C’est donc ce contexte très tendu qui, selon Donald Trump, nécessite de sortir l’artillerie lourde au niveau monétaire. James Bullard, membre du Comité monétaire de la Fed, n’est pas de cet avis. Pour lui, la Réserve fédérale ne peut pas «de façon réaliste, faire évoluer sa politique monétaire du tac-au-tac après chaque menace d'un côté ou de l'autre».
«Des menaces viendront des deux bords, certaines seront suivies d'effets, d'autres pas» explique-t-il. Avant d’ajouter qu'avant de décider une nouvelle réduction de taux, il voulait «prendre la mesure de l'évolution de l'économie».
Si Donald Trump n’est jamais cité, il est clairement visé par ces anciens dirigeants de la Fed qui se disent «unis dans la conviction que la Fed et son président doivent pouvoir agir indépendamment et dans le meilleur intérêt de l'économie, libérés de pressions politiques à courte vue et en particulier dans la menace de limoger les dirigeants de la Fed pour des motifs politiques».

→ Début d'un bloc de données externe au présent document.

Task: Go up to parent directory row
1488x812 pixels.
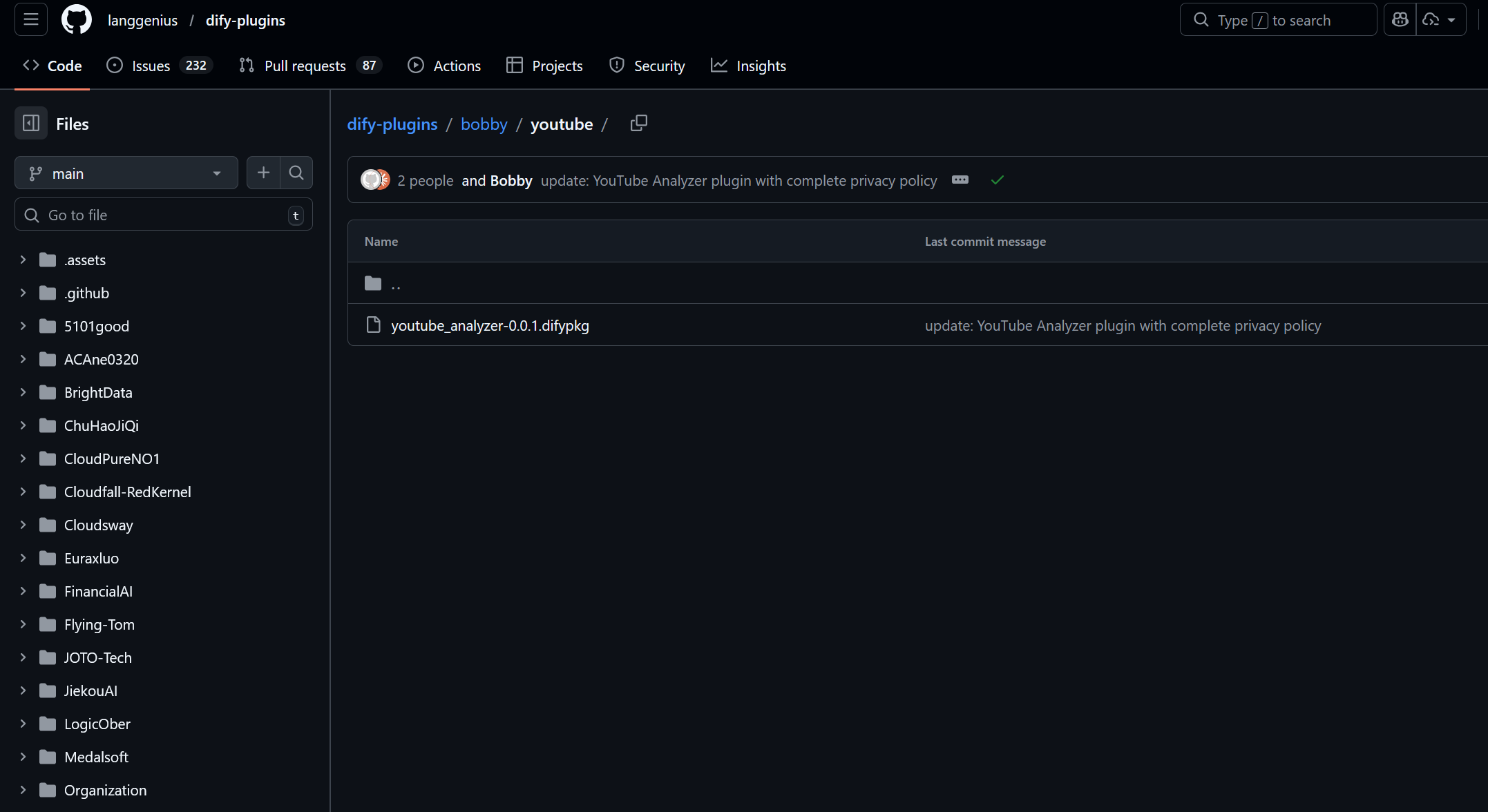Action: (917, 283)
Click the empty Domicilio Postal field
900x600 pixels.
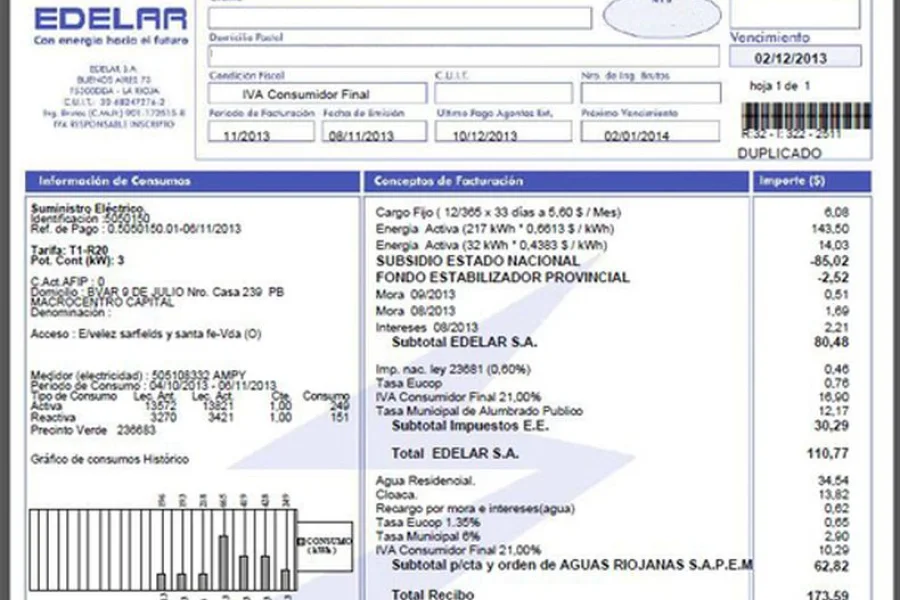point(464,56)
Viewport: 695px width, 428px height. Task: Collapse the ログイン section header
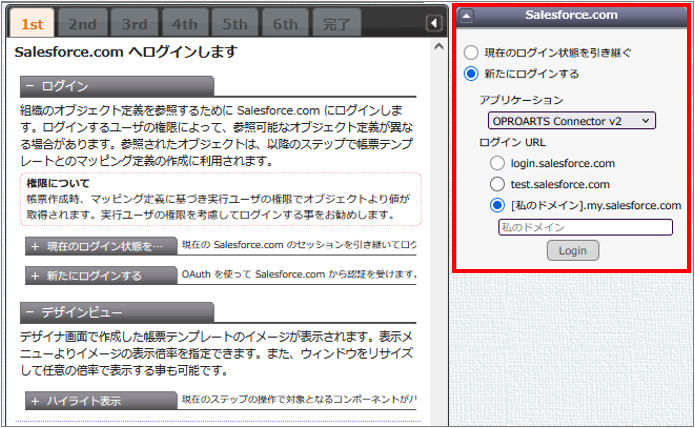point(117,86)
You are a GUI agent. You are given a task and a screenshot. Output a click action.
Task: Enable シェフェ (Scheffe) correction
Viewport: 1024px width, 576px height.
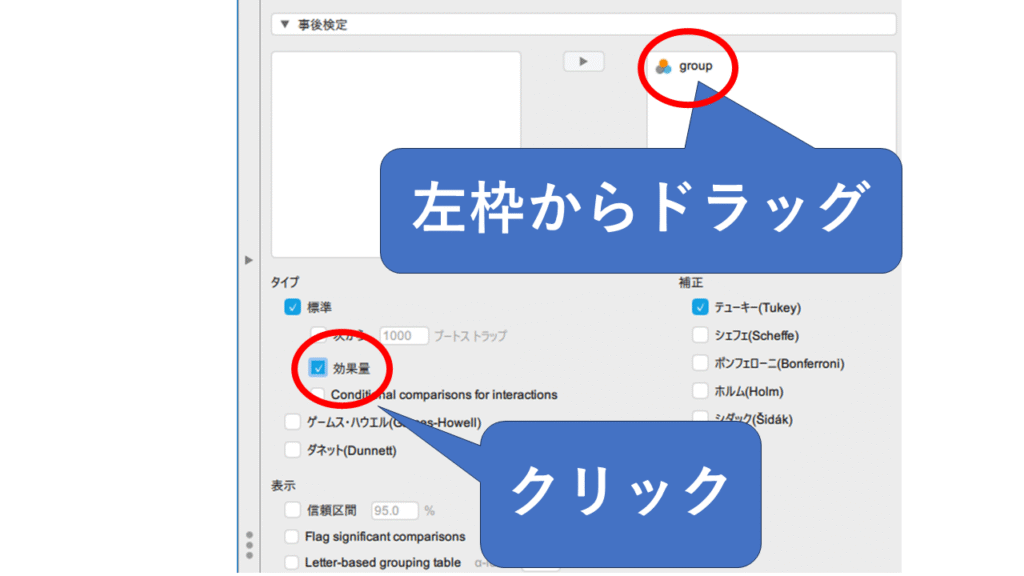[700, 335]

La prochaine réunion monétaire de la Fed n’est pas attendue avant le 18 septembre. Pour le moment, toutes les options sont sur la table. La banque centrale américaine a assuré être prête à soutenir l’expansion économique. Du côté des spécialistes, on mise sur deux baisses des taux d'un quart de point d'ici la fin de l'année. Au minimum.